JOB: Copy out, without any alteration, the lines of the rows below from the line containing "Task: Click Part A row" to the line containing "coord(42,724)", including both of those lines.

STORED ROWS:

>>

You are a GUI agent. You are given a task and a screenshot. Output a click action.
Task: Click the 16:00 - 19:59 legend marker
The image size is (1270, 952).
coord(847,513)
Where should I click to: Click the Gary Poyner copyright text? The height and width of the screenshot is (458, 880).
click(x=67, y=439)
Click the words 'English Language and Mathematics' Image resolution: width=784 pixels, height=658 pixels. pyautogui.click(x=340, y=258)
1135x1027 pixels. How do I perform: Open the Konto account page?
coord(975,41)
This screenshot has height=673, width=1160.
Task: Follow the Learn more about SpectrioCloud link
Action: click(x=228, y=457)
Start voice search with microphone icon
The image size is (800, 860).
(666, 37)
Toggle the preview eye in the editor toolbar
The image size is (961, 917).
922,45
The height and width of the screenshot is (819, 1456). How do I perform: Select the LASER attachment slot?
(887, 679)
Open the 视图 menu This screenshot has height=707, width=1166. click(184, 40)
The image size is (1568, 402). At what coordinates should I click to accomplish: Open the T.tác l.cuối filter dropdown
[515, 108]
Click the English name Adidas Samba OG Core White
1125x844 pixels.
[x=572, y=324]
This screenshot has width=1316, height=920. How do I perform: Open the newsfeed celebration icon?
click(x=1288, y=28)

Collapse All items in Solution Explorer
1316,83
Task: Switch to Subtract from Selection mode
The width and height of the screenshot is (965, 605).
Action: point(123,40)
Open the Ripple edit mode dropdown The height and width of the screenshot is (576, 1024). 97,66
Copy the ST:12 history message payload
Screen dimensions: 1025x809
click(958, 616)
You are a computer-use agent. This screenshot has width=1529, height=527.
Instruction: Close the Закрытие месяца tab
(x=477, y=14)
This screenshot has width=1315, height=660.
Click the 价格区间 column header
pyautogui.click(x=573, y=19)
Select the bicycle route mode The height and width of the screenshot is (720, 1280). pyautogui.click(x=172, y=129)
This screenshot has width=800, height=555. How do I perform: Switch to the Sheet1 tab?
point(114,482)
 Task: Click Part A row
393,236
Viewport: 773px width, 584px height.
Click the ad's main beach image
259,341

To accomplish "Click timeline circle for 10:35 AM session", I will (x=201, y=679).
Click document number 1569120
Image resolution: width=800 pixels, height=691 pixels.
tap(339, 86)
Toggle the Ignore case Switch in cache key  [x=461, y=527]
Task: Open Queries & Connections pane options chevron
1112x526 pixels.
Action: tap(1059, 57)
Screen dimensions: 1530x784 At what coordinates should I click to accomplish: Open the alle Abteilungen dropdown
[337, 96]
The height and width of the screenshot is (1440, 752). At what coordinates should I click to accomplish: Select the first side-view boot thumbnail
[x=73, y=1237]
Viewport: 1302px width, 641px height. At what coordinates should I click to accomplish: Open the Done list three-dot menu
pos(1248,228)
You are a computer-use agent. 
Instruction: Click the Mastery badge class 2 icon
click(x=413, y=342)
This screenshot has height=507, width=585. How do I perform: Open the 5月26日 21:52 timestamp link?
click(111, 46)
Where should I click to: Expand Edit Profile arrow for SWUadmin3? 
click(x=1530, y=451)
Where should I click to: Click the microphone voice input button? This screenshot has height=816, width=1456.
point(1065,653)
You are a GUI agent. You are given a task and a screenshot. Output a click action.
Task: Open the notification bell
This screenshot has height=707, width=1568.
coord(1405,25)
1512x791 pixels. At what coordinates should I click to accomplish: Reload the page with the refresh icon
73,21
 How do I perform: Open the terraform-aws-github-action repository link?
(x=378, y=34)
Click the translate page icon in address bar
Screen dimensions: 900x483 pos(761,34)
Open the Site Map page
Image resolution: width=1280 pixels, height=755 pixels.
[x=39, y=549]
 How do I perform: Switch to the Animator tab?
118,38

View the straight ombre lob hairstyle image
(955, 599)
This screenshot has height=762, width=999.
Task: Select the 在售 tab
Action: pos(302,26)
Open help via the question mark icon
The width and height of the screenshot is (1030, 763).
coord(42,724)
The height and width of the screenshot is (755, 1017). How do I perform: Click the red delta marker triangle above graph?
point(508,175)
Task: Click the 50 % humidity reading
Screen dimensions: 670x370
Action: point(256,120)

<<

FULL SOLUTION:
 Task: Click Part A row
393,236
Viewport: 773px width, 584px height.
Click the ad's main beach image
259,341

To accomplish "Click timeline circle for 10:35 AM session", I will (x=201, y=679).
Click document number 1569120
Image resolution: width=800 pixels, height=691 pixels.
tap(339, 86)
Toggle the Ignore case Switch in cache key  [x=461, y=527]
Task: Open Queries & Connections pane options chevron
1112x526 pixels.
Action: tap(1059, 57)
Screen dimensions: 1530x784 At what coordinates should I click to accomplish: Open the alle Abteilungen dropdown
[337, 96]
The height and width of the screenshot is (1440, 752). At what coordinates should I click to accomplish: Select the first side-view boot thumbnail
[x=73, y=1237]
Viewport: 1302px width, 641px height. At what coordinates should I click to accomplish: Open the Done list three-dot menu
pos(1248,228)
You are a computer-use agent. 
Instruction: Click the Mastery badge class 2 icon
click(x=413, y=342)
This screenshot has height=507, width=585. How do I perform: Open the 5月26日 21:52 timestamp link?
click(111, 46)
Where should I click to: Expand Edit Profile arrow for SWUadmin3? 
click(x=1530, y=451)
Where should I click to: Click the microphone voice input button? This screenshot has height=816, width=1456.
point(1065,653)
You are a GUI agent. You are given a task and a screenshot. Output a click action.
Task: Open the notification bell
This screenshot has height=707, width=1568.
coord(1405,25)
1512x791 pixels. At what coordinates should I click to accomplish: Reload the page with the refresh icon
73,21
 How do I perform: Open the terraform-aws-github-action repository link?
(x=378, y=34)
Click the translate page icon in address bar
Screen dimensions: 900x483 pos(761,34)
Open the Site Map page
Image resolution: width=1280 pixels, height=755 pixels.
[x=39, y=549]
 How do I perform: Switch to the Animator tab?
118,38

View the straight ombre lob hairstyle image
(955, 599)
This screenshot has height=762, width=999.
Task: Select the 在售 tab
Action: pos(302,26)
Open help via the question mark icon
The width and height of the screenshot is (1030, 763).
coord(42,724)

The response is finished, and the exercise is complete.